The second step in our analysis is to determine whether the Superior Court unreasonably applied Supreme Court precedent. As noted, we will not grant habeas relief unless an objective analysis of the state court decision reveals that the result cannot reasonably be justified under Supreme Court precedent. Outten, 464 F.3d at 414. Here again, we must begin with Supreme Court precedent as the benchmark against which to compare the Superior Court's decision. Fischetti, 384 F.3d at 149-50. We may also look to the decisions of the lower federal courts in evaluating the reasonableness of the state court's application of Supreme Court precedent. Id. at 149.
In determining that Bekes could be sentenced on a corrupt organizations charge and its underlying offenses, the Superior Court concluded that the traditional merger analysis set forth by the Supreme Court in Blockburger v. United States, 284 U.S. 299 (1932), was inapplicable. (doc. 18, ex. F, p. 13). The court noted that while racketeering and its predicate offense appear to present greater- and lesser-included offenses according to Blockburger, the analysis is inapplicable when the legislature has enacted a criminal statute imposing liability for engaging in a pattern of criminal acts. Id.
"The test for determining whether two offenses are the 'same' or are distinguishable and allow for cumulative punishment was established in Blockburger v. United States." United States v. Grayson, 795 F.2d 278, 281 (3d Cir. 1986) (citation omitted). Blockburger provides that "where the same act or transaction constitutes a violation of two distinct statutory provisions, the test to be applied to determine whether there are two offenses or only one, is whether each provision requires proof of a fact which the other does not." Id. at 282 (quoting Blockburger, 284 U.S. at 304). But the Supreme Court has held that "the Blockburger rule is not controlling when the legislative intent is clear from the face of the statute or the legislative history." Id. (citing Garrett v. United States, 471 U.S. 773 (1985)). In the context of a prosecution for RICO and its predicate offenses, federal courts of appeal have determined that Congress sought to permit separation prosecution and sentencing of a RICO offense and its predicate. See Grayson, 795 F.2d at 282-83 (collecting cases).
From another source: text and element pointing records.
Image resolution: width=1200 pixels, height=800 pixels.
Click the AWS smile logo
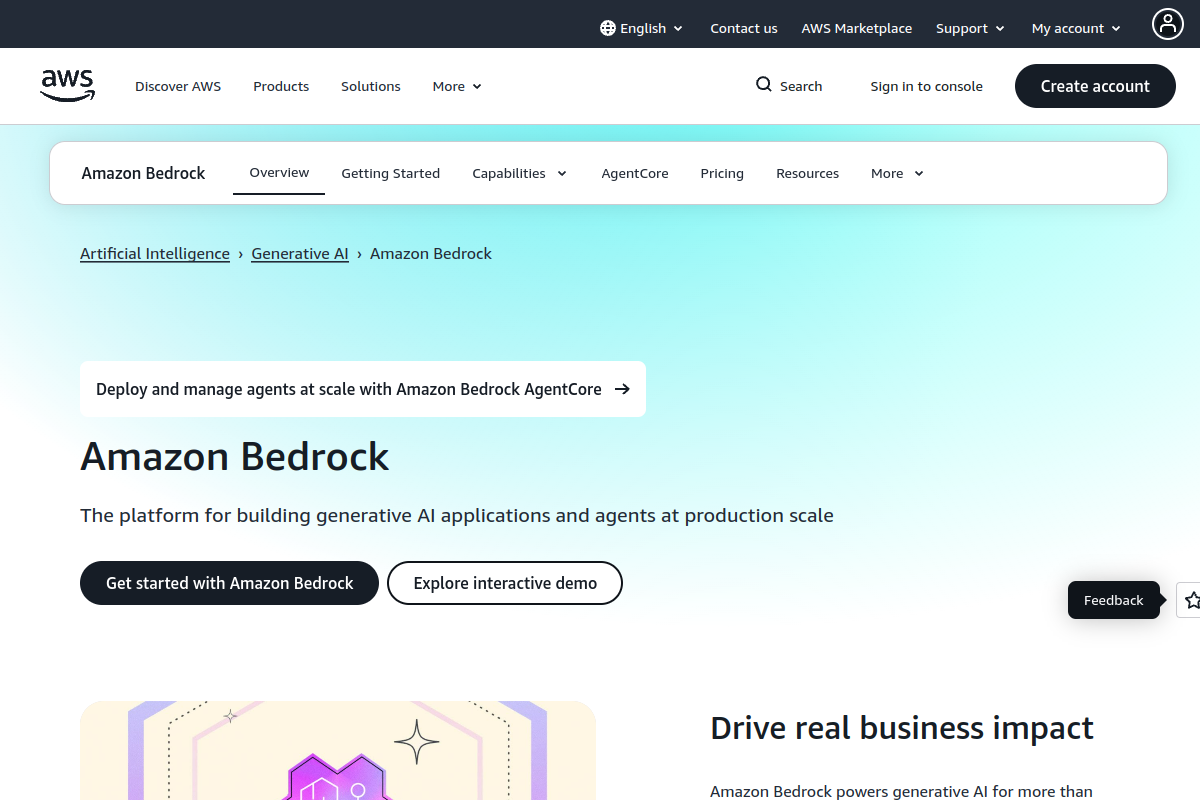(x=67, y=86)
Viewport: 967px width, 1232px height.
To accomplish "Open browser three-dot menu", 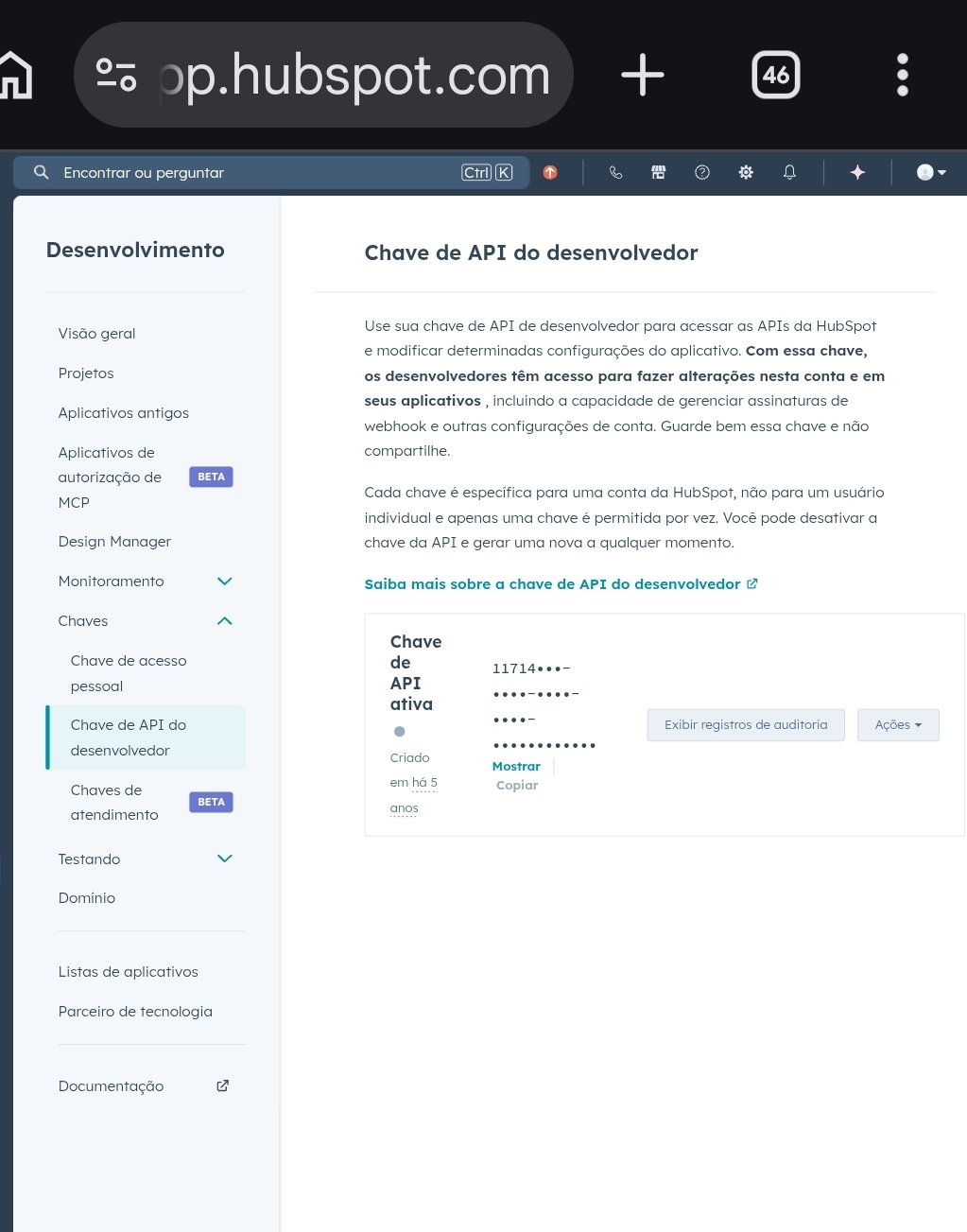I will point(902,75).
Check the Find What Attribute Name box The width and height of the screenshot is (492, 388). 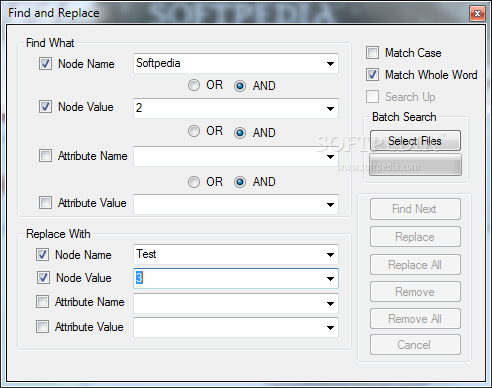[45, 156]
In rejecting Bekes' double jeopardy claim, the Superior Court distinguished the Blockburger analysis because of the legislature's intent in enacting Pennsylvania's Corrupt Organizations Act. This conclusion comports with the Supreme Court's decision in Garrett. Additionally, the decisions of federal courts of appeal show that the Superior Court did not unreasonably apply Supreme Court precedent in refusing to use the Blockburger test to evaluate Bekes' claim. Therefore, we will deny Bekes' final claim for habeas relief.
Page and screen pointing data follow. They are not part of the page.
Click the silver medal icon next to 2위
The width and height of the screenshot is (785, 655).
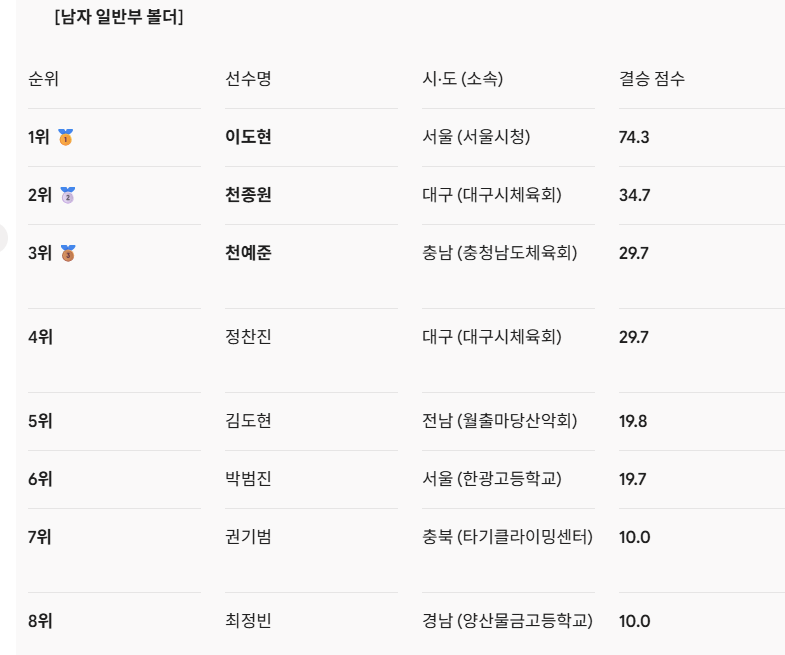point(68,195)
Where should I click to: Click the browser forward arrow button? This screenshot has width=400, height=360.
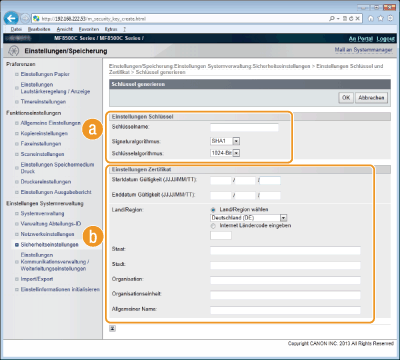25,18

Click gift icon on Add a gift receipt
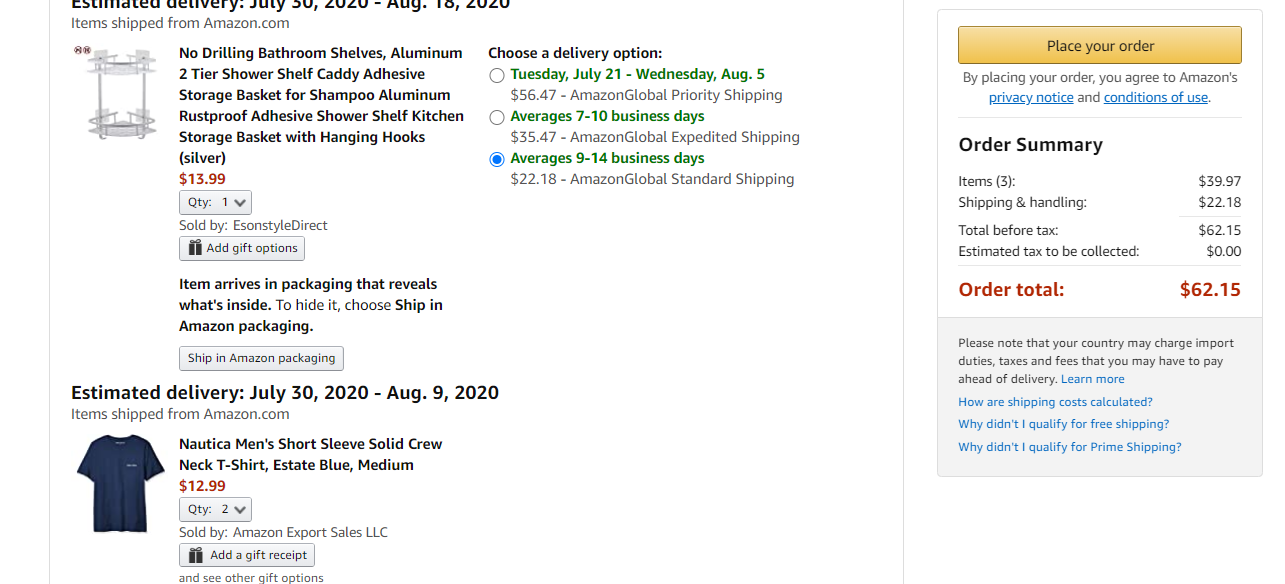[x=195, y=555]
AND NOW, this 5th day of April, 2007, upon consideration of Petitioner's amended petition filed pursuant to 28 U.S.C. § 2254 (doc. 9), based on the accompanying Memorandum, it is ordered that:
1. The petition for writ of habeas corpus is denied;
2. Petitioner's application to proceed without prepayment of fees (doc. 1, ex. 3) is denied;
3. A certificate of appealability is denied;
4. The Clerk of Court shall close this file.